Radiation Treatments Complete
Hutton finished her last session of radiation on Tuesday…yayyyyyy!
Radiation was a lot. Not just because it was an additional treatment Hutton had to go through when she “should” be done and moving forward, but also because Steph and Hutton were in a hotel near UCLA for 7 weeks (one of those weeks she was inpatient for chemo as well).
Saying it was a lot is an understatement. While I was able to take the first week off and help get them familiar with the process, the rest of the time, I had to stay home and work, or was traveling for work. After that first week, we would be home on Friday, then Steph would spend what was left of Friday and all of Saturday doing laundry and re-packing. We would then load up, and she would drive herself and Hutton up to Westwood Sunday afternoon and check into their hotel for the week. Hutton and Steph would then spend the week up in Westwood, and return Friday afternoon, only to rinse and repeat. Steph was able to develop a good routine, but still, it was not an easy task.
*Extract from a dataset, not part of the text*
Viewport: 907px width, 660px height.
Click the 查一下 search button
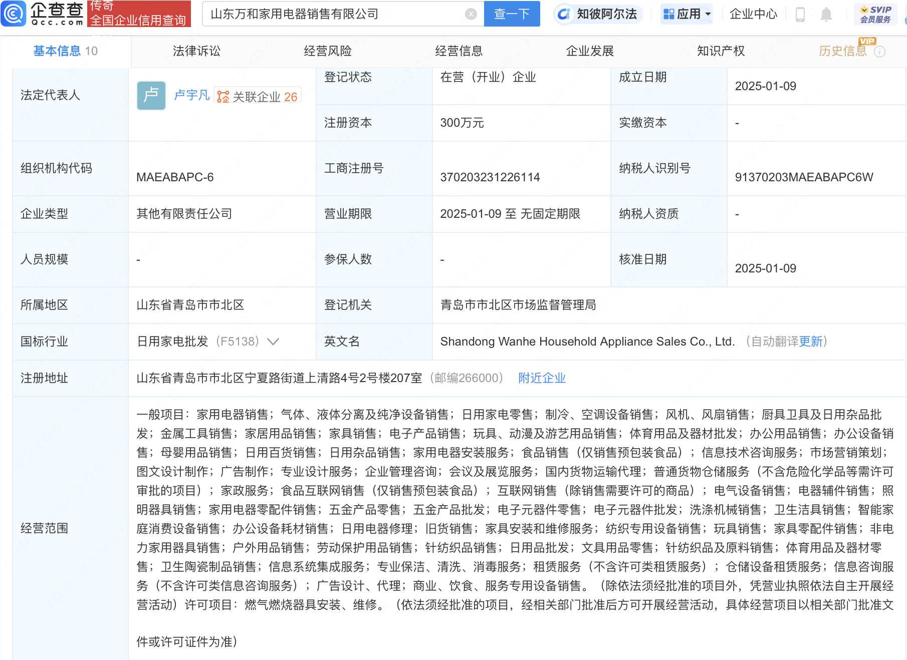pos(512,14)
Hutton, thankfully, did relatively well with radiation. She did, however, have some issues with her surgical site, as that is where the radiation was targeted. She had some skin irritation that we had to watch closely, with cleaning, medicating, etc. The scars from her surgery are extensive, and the radiation aggravated the area, but that was the only “major” side effect from the radiation. She also needed lots of blood and platelets during radiation because her numbers were so low from the combination of chemo and radiation. It was nice that they were staying in L.A. because that meant they could just go to the infusion center for a few hours and get blood and/or platelets and not have it be an entire day, which typically includes 5 hours in the car because of traffic, which they may now need to do again since they will be home. This is definitely something they will miss being able to do.
As a celebration for completing her radiation treatment, Hutton asked to stay in a “fancy” hotel, so she could order room service, so for her final 2 days of treatments, that’s exactly what we did.
Steph did an amazing job and really tried to make the entire experience of staying in L.A. as fun for Hutton as she could. She took her to museums, explored Westwood, and went to the farmers’ market every week. They really got to spend some great mom/daughter quality time together. She tried to make it fun for Hutton and act like the experience was more of an adventure, with medical procedures, rather than medical procedures with some activities. And having to watch from a distance, due to work or traveling for work, I have to say, Steph absolutely succeeded at that.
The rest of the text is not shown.